| Seçilen metin |
* * * * * * *
Sebahattin YAVUZ
Şehit Düştüğü Tarih: 29 Eylül 2004
Şehit Düştüğü Yer: Tokat ili Yağmurlu
Beldesi kırsal alanı
Doğduğu Tarih: 20 Mayıs 1973
Doğduğu Yer: Tokat, Almus, Mescit köyü
Mezar Yeri: Cebeci Mezarlığı, İstanbul
29
Eylül’ün son saatlerinde Tokat ilinin
Yağmurlu Beldesi kırsal alanında Recai Dincel
Karadeniz Kır Silahlı Propaganda Birliği’ne bağlı savaşçılarımızla oligarşinin
askeri güçleri arasında çıkan çatışmada birliğimizin komutanı Sebahattin Yavuz, komutan yardımcısı Songül Koçyiğit ve
savaşçılarımız Derya Devrim Ağırman ve Mustafa İşeri, son nefeslerine kadar çatışarak şehit düştüler. Kurye
olarak bölgede bulunan Cephe üyesi Salih Çınar ise sağ yakalandıktan sonra
infaz edildi.
Gerilla birliğimiz pusuya
düşürülmüş, dört bir yandan sayıca çok üstün düşman kuvvetleri tarafından
kuşatılmış olmasına rağmen, teslim alınamamıştır. Yoldaşlarımız yılların
tecrübesiyle, sınıf kinleriyle, devrimci coşkularıyla savaşmışlardır.
Katledilen yoldaşlarımız gerilla
mücadelesinde en tecrübeli yoldaşlarımızdandı. Songül Koçyiğit 11 yıl, Sebahattin Yavuz 10, Mustafa İşeri
10, Derya Devrim Ağırman ise 6 yıldır dağlardaydılar.
Yıllardır dağlarda devrim ve sosyalizm bayrağını taşıdılar. Aç kaldılar,
malzemesiz kaldılar, yorulmadılar. Yılmadılar. Yaralandılar, yaralarını otlarla
sarıp umudu yaydılar Karadeniz’in yoksul köylerinde.
Yoldaşımız Sebahattin
Yavuz (Niyazi)
aslen Erzincan-Kemah'lı olup, ailesinin Tokat'a
taşınmasının ardından Tokat'ın Almus ilçesi Mescit köyünde doğup büyüdü. 20 Mayıs 1973 doğumlu olan yoldaşımız, yoksul ve
Alevi-Kürt bir ailenin çocuğudur.
İlkokulu
köyde bitirdikten sonra, binlerce yoksul Anadolu çocuğu gibi, o da okumak için şehire gitti.
Ortaokulu
Sivas'ta bitirdikten sonra Sivas Endüstri Meslek Lisesi Motor Bölümünde okumaya
başladı.
Devrimcileri
arıyor, onlarla tanışmak, devrimci olmak istiyordu. 1992'de ikinci sınıfta okurken,
16/17 Nisan direnişinin ardından bir misilleme eyleminde şehit düşen Önder Özdoğan'ın cenazesinden gözaltına alındı ve tutuklandı.
* * * * * * *
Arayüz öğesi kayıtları
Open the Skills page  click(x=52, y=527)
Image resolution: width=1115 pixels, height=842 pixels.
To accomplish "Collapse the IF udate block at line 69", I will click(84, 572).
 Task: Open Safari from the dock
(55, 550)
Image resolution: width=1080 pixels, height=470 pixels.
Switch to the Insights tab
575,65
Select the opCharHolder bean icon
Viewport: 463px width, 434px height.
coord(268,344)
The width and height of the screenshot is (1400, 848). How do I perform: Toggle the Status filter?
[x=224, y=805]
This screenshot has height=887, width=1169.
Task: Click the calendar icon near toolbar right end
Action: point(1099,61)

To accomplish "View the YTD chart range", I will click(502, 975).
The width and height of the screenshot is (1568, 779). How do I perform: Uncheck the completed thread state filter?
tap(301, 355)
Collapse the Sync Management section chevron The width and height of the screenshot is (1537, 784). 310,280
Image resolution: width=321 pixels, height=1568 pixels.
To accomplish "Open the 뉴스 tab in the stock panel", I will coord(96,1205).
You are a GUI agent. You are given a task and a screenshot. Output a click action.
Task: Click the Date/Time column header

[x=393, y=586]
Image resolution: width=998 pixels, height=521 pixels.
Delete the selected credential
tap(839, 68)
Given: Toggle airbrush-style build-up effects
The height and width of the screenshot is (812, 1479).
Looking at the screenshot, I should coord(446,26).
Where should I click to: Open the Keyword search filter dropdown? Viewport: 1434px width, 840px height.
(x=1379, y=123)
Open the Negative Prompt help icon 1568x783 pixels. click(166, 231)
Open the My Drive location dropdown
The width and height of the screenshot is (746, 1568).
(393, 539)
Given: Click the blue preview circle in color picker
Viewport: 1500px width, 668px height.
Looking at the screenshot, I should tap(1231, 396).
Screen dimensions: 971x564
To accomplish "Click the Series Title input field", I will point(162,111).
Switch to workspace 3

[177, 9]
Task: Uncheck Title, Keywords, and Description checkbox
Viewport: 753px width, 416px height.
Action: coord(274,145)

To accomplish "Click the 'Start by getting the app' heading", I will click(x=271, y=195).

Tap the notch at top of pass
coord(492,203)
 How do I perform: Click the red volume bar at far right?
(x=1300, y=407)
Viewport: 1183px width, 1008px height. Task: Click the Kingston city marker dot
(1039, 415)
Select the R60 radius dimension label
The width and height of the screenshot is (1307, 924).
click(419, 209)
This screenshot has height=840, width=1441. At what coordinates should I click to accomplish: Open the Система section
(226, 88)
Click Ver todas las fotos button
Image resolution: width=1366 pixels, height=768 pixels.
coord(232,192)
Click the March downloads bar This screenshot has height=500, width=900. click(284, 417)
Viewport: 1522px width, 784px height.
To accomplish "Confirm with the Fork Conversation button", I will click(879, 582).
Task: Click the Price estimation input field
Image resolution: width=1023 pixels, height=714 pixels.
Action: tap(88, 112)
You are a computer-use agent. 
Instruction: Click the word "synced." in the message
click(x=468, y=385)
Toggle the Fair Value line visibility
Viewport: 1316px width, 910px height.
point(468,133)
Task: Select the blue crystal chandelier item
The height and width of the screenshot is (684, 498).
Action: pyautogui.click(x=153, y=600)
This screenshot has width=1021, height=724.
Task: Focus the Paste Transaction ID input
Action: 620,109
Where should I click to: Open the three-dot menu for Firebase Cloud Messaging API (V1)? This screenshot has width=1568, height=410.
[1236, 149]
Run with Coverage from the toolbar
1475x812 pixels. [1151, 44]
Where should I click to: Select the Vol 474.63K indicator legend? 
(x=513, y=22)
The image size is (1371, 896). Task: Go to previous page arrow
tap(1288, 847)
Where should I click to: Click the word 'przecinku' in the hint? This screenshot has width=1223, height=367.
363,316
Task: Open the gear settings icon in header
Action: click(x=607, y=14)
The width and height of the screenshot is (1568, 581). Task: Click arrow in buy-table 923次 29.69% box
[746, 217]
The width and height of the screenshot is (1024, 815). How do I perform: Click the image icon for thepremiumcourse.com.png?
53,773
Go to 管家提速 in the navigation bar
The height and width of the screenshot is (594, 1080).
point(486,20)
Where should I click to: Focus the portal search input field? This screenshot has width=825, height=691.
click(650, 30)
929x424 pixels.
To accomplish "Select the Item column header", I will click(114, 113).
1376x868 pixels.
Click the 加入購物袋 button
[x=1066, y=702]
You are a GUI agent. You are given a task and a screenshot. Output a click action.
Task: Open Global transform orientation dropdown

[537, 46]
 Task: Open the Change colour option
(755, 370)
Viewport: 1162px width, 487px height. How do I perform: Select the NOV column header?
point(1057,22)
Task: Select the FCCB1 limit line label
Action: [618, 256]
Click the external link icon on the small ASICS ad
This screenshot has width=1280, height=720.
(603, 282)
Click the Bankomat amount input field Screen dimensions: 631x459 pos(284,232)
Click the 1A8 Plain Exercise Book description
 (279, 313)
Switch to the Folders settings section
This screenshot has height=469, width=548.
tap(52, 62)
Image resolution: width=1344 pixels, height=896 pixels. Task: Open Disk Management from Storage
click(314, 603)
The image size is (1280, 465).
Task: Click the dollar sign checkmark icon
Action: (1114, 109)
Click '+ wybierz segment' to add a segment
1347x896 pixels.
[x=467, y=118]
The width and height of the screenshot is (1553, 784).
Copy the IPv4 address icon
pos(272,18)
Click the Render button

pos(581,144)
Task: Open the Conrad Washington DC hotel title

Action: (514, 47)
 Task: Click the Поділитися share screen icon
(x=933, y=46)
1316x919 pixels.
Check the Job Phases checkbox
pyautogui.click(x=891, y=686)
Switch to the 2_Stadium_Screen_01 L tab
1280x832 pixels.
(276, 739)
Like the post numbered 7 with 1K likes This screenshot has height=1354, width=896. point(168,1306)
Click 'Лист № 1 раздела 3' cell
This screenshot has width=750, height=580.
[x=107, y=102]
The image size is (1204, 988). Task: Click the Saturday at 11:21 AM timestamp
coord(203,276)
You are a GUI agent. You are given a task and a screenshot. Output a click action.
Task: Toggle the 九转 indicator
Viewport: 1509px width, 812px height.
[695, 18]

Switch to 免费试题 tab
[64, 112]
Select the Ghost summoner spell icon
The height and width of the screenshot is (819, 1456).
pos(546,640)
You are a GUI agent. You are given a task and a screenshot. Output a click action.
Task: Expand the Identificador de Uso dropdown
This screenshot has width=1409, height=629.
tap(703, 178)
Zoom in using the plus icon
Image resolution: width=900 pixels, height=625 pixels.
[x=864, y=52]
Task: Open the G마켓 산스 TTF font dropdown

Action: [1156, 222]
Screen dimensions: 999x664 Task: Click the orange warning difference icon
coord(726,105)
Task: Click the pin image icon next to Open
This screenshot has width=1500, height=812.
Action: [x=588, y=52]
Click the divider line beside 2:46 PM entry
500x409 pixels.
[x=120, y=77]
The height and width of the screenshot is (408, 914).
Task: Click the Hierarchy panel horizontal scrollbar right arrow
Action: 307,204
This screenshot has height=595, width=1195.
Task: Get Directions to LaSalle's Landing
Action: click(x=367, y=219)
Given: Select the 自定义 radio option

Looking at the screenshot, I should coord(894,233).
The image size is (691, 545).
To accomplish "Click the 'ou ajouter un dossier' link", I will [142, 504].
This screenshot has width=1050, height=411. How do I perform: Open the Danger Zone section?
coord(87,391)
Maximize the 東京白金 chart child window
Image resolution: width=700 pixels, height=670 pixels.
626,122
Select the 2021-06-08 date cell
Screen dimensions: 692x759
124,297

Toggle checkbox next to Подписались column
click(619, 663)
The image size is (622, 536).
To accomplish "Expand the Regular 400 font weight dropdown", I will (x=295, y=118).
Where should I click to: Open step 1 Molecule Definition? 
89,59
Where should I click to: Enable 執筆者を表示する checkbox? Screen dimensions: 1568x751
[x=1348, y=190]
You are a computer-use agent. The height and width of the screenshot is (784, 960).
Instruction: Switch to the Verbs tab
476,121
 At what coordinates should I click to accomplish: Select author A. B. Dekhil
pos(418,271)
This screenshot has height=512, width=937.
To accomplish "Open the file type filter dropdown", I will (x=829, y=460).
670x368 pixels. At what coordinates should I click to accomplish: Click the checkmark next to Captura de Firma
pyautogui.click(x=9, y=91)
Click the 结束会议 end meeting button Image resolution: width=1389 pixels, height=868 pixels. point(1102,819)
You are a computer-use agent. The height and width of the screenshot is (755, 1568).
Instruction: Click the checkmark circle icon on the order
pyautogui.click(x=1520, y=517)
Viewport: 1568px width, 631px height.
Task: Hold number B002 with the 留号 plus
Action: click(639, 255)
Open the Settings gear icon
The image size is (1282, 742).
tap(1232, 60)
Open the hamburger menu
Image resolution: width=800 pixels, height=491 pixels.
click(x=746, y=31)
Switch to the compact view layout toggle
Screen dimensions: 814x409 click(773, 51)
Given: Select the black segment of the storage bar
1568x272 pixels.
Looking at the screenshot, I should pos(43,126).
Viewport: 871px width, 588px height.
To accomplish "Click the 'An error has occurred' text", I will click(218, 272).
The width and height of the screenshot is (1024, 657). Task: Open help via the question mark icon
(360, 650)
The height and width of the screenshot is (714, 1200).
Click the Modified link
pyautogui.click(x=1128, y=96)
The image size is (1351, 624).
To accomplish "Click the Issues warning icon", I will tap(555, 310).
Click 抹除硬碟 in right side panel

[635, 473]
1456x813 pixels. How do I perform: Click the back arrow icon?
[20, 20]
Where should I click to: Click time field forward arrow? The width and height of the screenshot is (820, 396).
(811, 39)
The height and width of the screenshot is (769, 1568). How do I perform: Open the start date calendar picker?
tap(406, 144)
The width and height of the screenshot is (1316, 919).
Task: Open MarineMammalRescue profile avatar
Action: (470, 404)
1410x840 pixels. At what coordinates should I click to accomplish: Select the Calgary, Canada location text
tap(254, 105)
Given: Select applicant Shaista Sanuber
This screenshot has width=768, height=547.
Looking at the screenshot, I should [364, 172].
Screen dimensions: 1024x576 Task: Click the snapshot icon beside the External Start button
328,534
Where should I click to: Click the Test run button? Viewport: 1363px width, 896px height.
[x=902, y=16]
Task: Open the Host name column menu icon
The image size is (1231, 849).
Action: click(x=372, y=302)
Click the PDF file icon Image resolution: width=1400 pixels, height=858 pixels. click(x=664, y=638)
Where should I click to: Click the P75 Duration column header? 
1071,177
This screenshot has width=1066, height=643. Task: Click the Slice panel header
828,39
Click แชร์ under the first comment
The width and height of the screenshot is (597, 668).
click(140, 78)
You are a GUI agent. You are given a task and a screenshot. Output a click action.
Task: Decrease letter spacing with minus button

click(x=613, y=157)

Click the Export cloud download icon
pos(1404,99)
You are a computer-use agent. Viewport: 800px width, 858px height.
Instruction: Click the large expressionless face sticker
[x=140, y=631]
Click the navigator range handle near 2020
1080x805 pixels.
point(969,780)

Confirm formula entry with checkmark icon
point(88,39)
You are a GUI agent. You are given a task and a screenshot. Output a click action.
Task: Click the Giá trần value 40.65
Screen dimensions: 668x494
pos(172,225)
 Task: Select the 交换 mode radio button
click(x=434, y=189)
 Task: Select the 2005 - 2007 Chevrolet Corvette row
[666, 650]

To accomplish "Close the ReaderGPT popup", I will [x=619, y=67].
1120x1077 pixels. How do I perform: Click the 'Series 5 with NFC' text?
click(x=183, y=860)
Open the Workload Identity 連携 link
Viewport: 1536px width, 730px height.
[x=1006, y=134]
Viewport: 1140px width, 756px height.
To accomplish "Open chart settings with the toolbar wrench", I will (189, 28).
* * * * * * *
| Görev koşulları |
Sebahattin Yavuz'un hayatını anlatan metni kaldığı yerden devam ettirin. Verilerin bu çalışmada hiçbir yeri yoktur.

| Yazılı yanıt |
Henüz
örgütlü bir devrimci değildi. Yoksulluğun çelişkilerini yaşaması, bölgede
devrimcilere yönelik sempati ve demokrat bir aile yapısı olmasından kaynaklı
bütün devrimcilere sempati duyan biriydi. Bu ilk gözaltısı
O'nun örgütlü mücadeleye adım atmasının da vesilesi oldu.
Kayseri
Hapishanesi'nde 3,5 ay tutuklu kaldıktan sonra tahliye olan yoldaşımızın devrimci
tercihleri de netleşmeye başlıyordu. Kendi iradesiyle okul yerine mücadeleyi
tercih edip, okulla ilişkisini kesti.
Devrimci
hareketle ilişki kurması da bu süreçtedir. Devrimci Solun silahlı mücadelesine duyduğu
sempati, artık somut ilişkiye dönüşecekti. Tanıdığı, bildiği solcu, devrimci
insanlardan Devrimci Solcuları soruyor, “kendimi oraya ait hissediyordum”
dediği devrimci hareketi arıyordu. 1991 Aralık ayında Dev-Gençlilerle tanışarak
örgütlü mücadele içinde yer aldı. Bir süre Sivas'ta legal-illegal görevler
aldı, bir yandan kendini eğitirken, öte yandan yoksul halkı örgütleme,
bilinçlendirme çalışmalarına katıldı. Bu dönemde, birlikte şehit düştüğü Songül
Koçyiğit ile birlikteydi.
Tokat-Turhal'da
görevlendirildiğinde ikinci gözaltısını da burada
yaşadı. 1993'te Turhal Hapishanesinde 2 ay kadar tutsak kaldıktan sonra tahliye
oldu. Her iki gözaltında yaşadığı işkenceler, tehditler, kararını verdiği
devrimcilikten, özlemini duyduğu dağların şahanı olma
düşünden vazgeçiremedi.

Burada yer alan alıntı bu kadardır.